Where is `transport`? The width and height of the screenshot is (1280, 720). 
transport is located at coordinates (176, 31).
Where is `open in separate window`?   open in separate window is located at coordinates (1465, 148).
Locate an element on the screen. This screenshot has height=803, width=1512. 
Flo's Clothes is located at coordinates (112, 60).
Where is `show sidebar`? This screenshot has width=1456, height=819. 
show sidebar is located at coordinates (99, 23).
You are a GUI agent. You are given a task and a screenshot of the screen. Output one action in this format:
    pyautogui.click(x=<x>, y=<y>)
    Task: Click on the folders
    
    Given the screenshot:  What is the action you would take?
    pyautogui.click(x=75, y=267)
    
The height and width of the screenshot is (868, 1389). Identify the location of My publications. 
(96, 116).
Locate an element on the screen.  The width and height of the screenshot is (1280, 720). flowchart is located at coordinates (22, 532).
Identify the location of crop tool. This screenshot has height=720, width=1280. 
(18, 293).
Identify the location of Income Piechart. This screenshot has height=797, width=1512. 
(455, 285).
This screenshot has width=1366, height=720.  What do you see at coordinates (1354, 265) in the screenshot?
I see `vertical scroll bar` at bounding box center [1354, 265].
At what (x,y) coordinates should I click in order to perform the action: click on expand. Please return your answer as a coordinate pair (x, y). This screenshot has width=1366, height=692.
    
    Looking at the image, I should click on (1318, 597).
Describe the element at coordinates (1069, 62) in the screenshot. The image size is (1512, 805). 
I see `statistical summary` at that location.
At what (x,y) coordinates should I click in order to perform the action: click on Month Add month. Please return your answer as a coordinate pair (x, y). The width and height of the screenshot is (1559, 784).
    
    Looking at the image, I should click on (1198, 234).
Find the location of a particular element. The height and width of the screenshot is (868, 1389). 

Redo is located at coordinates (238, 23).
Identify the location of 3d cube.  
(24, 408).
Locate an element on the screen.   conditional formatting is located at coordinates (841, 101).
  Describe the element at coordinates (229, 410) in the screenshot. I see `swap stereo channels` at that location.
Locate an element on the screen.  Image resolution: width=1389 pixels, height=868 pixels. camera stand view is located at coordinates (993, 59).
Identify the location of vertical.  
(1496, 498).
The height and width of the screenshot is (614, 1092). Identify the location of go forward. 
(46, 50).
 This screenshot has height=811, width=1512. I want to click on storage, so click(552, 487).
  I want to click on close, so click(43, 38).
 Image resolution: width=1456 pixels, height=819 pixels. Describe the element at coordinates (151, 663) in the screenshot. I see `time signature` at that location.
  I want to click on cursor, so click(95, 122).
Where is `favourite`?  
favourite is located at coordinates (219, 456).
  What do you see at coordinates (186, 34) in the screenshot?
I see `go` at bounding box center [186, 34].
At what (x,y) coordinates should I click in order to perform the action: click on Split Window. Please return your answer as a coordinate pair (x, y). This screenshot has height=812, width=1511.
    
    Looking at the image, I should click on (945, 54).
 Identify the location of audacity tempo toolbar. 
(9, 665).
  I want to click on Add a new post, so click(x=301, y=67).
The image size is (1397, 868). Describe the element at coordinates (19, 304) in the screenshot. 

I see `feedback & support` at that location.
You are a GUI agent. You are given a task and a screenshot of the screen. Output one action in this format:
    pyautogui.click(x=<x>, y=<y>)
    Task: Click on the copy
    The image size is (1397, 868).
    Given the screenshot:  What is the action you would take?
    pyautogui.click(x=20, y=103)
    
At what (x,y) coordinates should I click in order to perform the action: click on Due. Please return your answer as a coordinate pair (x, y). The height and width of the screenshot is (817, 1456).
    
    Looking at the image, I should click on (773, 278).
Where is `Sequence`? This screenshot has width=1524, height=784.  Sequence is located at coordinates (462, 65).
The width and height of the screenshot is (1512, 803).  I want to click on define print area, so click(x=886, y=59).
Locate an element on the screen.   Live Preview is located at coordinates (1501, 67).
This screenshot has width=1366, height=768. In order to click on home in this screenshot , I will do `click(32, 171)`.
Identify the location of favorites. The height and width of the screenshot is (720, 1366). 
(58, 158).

==========

Übungsaufgabe: Schreiben Sie sämtliche Einträge oben Zeile für Zeile ab, ohne etwas daran zu verändern.

Lösung:
Where is `transport`? The width and height of the screenshot is (1280, 720). 
transport is located at coordinates (176, 31).
Where is `open in separate window`?   open in separate window is located at coordinates (1465, 148).
Locate an element on the screen. This screenshot has height=803, width=1512. 
Flo's Clothes is located at coordinates (112, 60).
Where is `show sidebar`? This screenshot has width=1456, height=819. 
show sidebar is located at coordinates (99, 23).
You are a GUI agent. You are given a task and a screenshot of the screen. Output one action in this format:
    pyautogui.click(x=<x>, y=<y>)
    Task: Click on the folders
    
    Given the screenshot:  What is the action you would take?
    pyautogui.click(x=75, y=267)
    
The height and width of the screenshot is (868, 1389). Identify the location of My publications. 
(96, 116).
Locate an element on the screen.  The width and height of the screenshot is (1280, 720). flowchart is located at coordinates (22, 532).
Identify the location of crop tool. This screenshot has height=720, width=1280. 
(18, 293).
Identify the location of Income Piechart. This screenshot has height=797, width=1512. 
(455, 285).
This screenshot has width=1366, height=720.  What do you see at coordinates (1354, 265) in the screenshot?
I see `vertical scroll bar` at bounding box center [1354, 265].
At what (x,y) coordinates should I click in order to perform the action: click on expand. Please return your answer as a coordinate pair (x, y). This screenshot has width=1366, height=692.
    
    Looking at the image, I should click on (1318, 597).
Describe the element at coordinates (1069, 62) in the screenshot. The image size is (1512, 805). 
I see `statistical summary` at that location.
At what (x,y) coordinates should I click in order to perform the action: click on Month Add month. Please return your answer as a coordinate pair (x, y). The width and height of the screenshot is (1559, 784).
    
    Looking at the image, I should click on (1198, 234).
Find the location of a particular element. The height and width of the screenshot is (868, 1389). 

Redo is located at coordinates (238, 23).
Identify the location of 3d cube.  
(24, 408).
Locate an element on the screen.   conditional formatting is located at coordinates (841, 101).
  Describe the element at coordinates (229, 410) in the screenshot. I see `swap stereo channels` at that location.
Locate an element on the screen.  Image resolution: width=1389 pixels, height=868 pixels. camera stand view is located at coordinates (993, 59).
Identify the location of vertical.  
(1496, 498).
The height and width of the screenshot is (614, 1092). Identify the location of go forward. 
(46, 50).
 This screenshot has height=811, width=1512. I want to click on storage, so click(552, 487).
  I want to click on close, so click(43, 38).
 Image resolution: width=1456 pixels, height=819 pixels. Describe the element at coordinates (151, 663) in the screenshot. I see `time signature` at that location.
  I want to click on cursor, so click(95, 122).
Where is `favourite`?  
favourite is located at coordinates (219, 456).
  What do you see at coordinates (186, 34) in the screenshot?
I see `go` at bounding box center [186, 34].
At what (x,y) coordinates should I click in order to perform the action: click on Split Window. Please return your answer as a coordinate pair (x, y). This screenshot has height=812, width=1511.
    
    Looking at the image, I should click on (945, 54).
 Identify the location of audacity tempo toolbar. 
(9, 665).
  I want to click on Add a new post, so click(x=301, y=67).
The image size is (1397, 868). Describe the element at coordinates (19, 304) in the screenshot. 

I see `feedback & support` at that location.
You are a GUI agent. You are given a task and a screenshot of the screen. Output one action in this format:
    pyautogui.click(x=<x>, y=<y>)
    Task: Click on the copy
    The image size is (1397, 868).
    Given the screenshot:  What is the action you would take?
    pyautogui.click(x=20, y=103)
    
At what (x,y) coordinates should I click in order to perform the action: click on Due. Please return your answer as a coordinate pair (x, y). The height and width of the screenshot is (817, 1456).
    
    Looking at the image, I should click on (773, 278).
Where is `Sequence`? This screenshot has width=1524, height=784.  Sequence is located at coordinates (462, 65).
The width and height of the screenshot is (1512, 803).  I want to click on define print area, so click(x=886, y=59).
Locate an element on the screen.   Live Preview is located at coordinates (1501, 67).
This screenshot has width=1366, height=768. In order to click on home in this screenshot , I will do `click(32, 171)`.
Identify the location of favorites. The height and width of the screenshot is (720, 1366). 
(58, 158).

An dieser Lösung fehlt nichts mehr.